Perth based actor, writer and theatre maker Jay Emmanuel on the social and political power of Counting and Cracking, and his experiences of rehearsal as he works on his portrayal of young Thirru.

What did you expect when you were first cast in Counting and Cracking?


I expected it to be a life changing event and so it is for me. It is the biggest play I have ever been a part of. The magnificent scale and depth of the play has really moved and challenged me, something I expected but maybe not to this extent.
Apart from that I came in with an open mind and heart in the rehearsals.

Has working on the show differed from your expectations, and if so, how?


After having spent a few weeks in rehearsal it is quite clear now how much the stories have affected all of us. We frequently get goosebumps while rehearsing. You can feel the drama of the whole piece as the words take form.
We are working through the play very diligently, paying attention to every word and moment and it’s really good to have the time to be able to do so.

Also, it has been heartwarming to know how close the play is to the people it speaks to. We’ve had people from Sri Lankan community in the room, guiding and teaching us new things about Sri Lankan culture. It feels very much like a communal endeavour.

What are the biggest challenges of the rehearsal process?


It is a multi-dimensional world. There are multiple layers: social, cultural and political, all intertwined and affecting each other constantly. It took me quite a while to get my head around it and I am still discovering new things in the play.

What are you most enjoying so far?


There is a very strong complicity in the team and a communal desire to do things well. Most of us didn’t known each other before the first read but it didn’t take us long to become a tight knit fam. Also we’re learning multiple languages, accents and dance styles which is super fun and hilarious. Everybody is quite open to trying new things and there is a real sense of curiosity in the room.

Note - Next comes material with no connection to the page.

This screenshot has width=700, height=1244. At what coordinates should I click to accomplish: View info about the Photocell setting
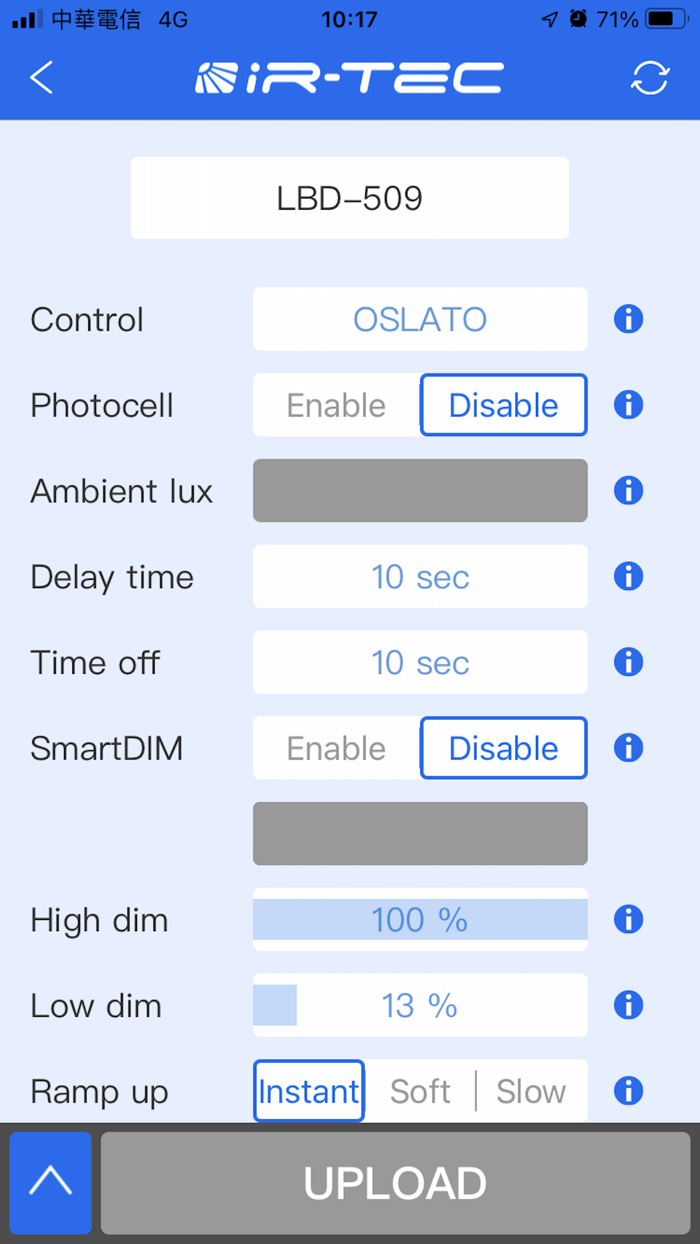coord(628,405)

Is this your first time in Sydney? What are you hoping to see and do while you’re here?


This is my first time ‘living’ in Sydney. I have already been to quite a few art galleries and beaches, including the nudist beach, which was an experience. I am hoping to be able to go to the Blue Mountains because about a dozen friends have recommended it. And of course, theatre! I am really looking forward to seeing as much independent theatre as possible; Belvoir 25A, Old 505 and King Street Theatre are on top of my list.

What does being a part of Counting and Cracking mean to you?


It actually feels like being part of a revolution. A cast of 16 brown and deadly actors in a main stage play by a major company! When was the last time that happened in Australia?

Why should people come and see the show?


When I first read the play, I was completely transfixed by the sublime poetry in the writing and its universality, it’s close proximity with the real, the truth, to life, as it is. It is not an interpretation of the story, it is the story told with complete truth and that has transformative power on anyone that encounters it. I believe it will leave the audiences transformed. Isn’t that the reason we go to the theatre in the first place?